From 27 April 2026, the UK Cyber Essentials scheme moves to Requirements for IT Infrastructure v3.3 (Danzell), applying to all new assessment accounts created on or after this date.
While the five core control areas remain unchanged (firewalls, secure configuration, access control, patching, and malware protection), the update significantly tightens how these controls are interpreted, enforced, and evidenced.
This is not a redesign it’s a shift from guidance to enforcement.
Key Technical Changes
- Mandatory Multi-Factor Authentication (MFA) – Now Pass/Fail
The most impactful change is the move to strict MFA enforcement:
- MFA must be enabled wherever it is available, especially for cloud services
- Applies to all users, admin accounts, remote access, and SaaS platforms
- Failure to enable MFA when available results in an automatic fail
This removes previous flexibility and aligns with the rise in credential-based attacks.
- Cloud Services Fully In Scope
For the first time, Cyber Essentials formally defines cloud services and makes them non-excludable:
- Any system storing or processing organisational data in the cloud is in scope
- Responsibility remains with the organisation even for SaaS providers
- Includes email platforms, CRMs, file storage, identity providers, etc.

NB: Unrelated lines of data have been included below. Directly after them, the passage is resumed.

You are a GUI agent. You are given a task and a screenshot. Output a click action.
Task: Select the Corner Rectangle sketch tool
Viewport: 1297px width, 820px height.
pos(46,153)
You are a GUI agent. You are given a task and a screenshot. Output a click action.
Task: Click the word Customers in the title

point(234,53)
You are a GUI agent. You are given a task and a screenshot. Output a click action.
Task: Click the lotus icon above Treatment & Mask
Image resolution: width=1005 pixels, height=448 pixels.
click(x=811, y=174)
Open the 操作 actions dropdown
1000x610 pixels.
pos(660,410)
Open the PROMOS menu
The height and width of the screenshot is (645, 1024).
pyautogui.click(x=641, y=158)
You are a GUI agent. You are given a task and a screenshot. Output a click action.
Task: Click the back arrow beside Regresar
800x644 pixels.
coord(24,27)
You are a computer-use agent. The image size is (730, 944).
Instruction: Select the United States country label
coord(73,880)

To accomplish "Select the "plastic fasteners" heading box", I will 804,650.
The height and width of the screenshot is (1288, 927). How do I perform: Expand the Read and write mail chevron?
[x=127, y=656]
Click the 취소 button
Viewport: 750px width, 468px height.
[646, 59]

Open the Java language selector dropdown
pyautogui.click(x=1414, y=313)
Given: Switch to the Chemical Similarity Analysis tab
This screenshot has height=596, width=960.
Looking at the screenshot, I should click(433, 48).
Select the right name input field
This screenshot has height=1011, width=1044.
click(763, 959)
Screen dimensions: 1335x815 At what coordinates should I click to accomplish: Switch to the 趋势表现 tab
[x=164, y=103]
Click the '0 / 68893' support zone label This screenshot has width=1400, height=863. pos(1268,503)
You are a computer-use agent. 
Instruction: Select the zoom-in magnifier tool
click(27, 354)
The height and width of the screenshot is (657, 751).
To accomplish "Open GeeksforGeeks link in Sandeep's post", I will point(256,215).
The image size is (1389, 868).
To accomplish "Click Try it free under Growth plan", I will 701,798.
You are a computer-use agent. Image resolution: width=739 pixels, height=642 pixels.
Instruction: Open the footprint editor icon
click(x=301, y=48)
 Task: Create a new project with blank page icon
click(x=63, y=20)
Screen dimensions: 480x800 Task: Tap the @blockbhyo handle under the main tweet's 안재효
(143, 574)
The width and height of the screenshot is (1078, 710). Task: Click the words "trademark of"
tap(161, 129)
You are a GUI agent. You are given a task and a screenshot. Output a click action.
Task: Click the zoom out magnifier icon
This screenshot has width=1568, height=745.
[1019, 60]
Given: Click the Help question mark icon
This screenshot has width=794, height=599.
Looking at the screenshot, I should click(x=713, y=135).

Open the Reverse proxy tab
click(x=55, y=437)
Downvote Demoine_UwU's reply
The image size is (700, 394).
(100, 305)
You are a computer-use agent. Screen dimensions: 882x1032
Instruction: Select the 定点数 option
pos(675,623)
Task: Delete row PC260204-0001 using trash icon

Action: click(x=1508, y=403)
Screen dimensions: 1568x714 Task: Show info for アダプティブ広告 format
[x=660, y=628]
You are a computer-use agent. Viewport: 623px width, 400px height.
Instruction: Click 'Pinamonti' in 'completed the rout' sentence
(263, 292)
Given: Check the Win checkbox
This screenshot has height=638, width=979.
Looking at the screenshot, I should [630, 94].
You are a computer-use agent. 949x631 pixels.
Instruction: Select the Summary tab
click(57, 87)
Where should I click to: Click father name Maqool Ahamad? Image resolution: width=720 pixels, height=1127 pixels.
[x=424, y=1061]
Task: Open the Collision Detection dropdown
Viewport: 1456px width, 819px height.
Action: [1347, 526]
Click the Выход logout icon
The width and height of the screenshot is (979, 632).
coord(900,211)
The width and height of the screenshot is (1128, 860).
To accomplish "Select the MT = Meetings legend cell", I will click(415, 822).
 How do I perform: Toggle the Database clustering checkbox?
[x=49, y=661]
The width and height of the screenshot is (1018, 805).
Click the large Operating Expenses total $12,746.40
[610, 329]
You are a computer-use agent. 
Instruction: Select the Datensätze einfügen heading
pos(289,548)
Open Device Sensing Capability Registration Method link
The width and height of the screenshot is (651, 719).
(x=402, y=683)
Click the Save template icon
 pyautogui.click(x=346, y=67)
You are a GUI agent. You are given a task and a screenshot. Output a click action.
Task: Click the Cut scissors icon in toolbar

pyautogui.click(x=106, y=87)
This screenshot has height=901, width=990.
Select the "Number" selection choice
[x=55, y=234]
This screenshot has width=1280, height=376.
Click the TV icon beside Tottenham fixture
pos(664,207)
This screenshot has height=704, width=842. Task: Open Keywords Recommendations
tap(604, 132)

This closes a long-standing gap where organisations could previously exclude third-party platforms.
- Tighter Scoping Rules and Transparency
Scoping has been clarified and tightened to eliminate ambiguity:
- All internet-connected devices are in scope (inbound or outbound)
- Organisations must explicitly justify exclusions with segmentation evidence
- More detailed scope descriptions are required, including legal entities
This increases assessor visibility and reduces “under-scoping” practices.
- 14-Day Patch Management Requirement
Patch management is now more prescriptive:
- Critical and high-risk vulnerabilities must be patched within 14 days
- Applies across operating systems, applications, and network devices
- Requires demonstrable, consistent patching processes
Failure to meet this timeline can lead to assessment failure.
- Expansion to Application Development Security
The previous “Web Applications” section evolves into Application Development:
- Aligns with the UK Government Software Security Code of Practice
- Requires secure coding practices and lifecycle patching
- Public-facing apps are always in scope
This reflects the growing risk of application-layer attacks.
- Stronger Emphasis on Identity and Passwordless Security
The update introduces modern identity expectations:
- Encouragement of passwordless authentication (e.g. passkeys, FIDO2, biometrics)
- Reinforces identity as a primary security boundary
- Supports reduced reliance on traditional passwords
- Backup, Recovery, and Resilience Requirements
Backup controls are strengthened:
- Backups must be documented, tested, and recoverable
- Organisations must demonstrate ability to recover from cyber incidents
This reflects increased focus on ransomware resilience.
- New Question Set (“Danzell”) and Assessment Changes
- A new self-assessment questionnaire (Danzell) replaces the previous version
- More detailed, less ambiguous wording
- Greater emphasis on evidence and consistency
Cyber Essentials Plus will also introduce more rigorous technical validation aligned with these changes.
What Hasn’t Changed
Despite stricter enforcement:
- The five core controls remain the same
- The scheme is still designed to be achievable for SMEs
- The update focuses on clarity, consistency, and modern relevance rather than new controls
Final Thoughts
The April 2026 update marks a clear evolution of Cyber Essentials from a baseline checklist to a more enforceable security standard.
Technically, the biggest shifts are:
- Identity-first security (MFA everywhere)
- Full accountability for cloud environments
- Strict patching timelines
- Elimination of ambiguous scoping
For organisations, success under v3.3 will depend less on documentation alone and more on demonstrable, consistently applied security controls.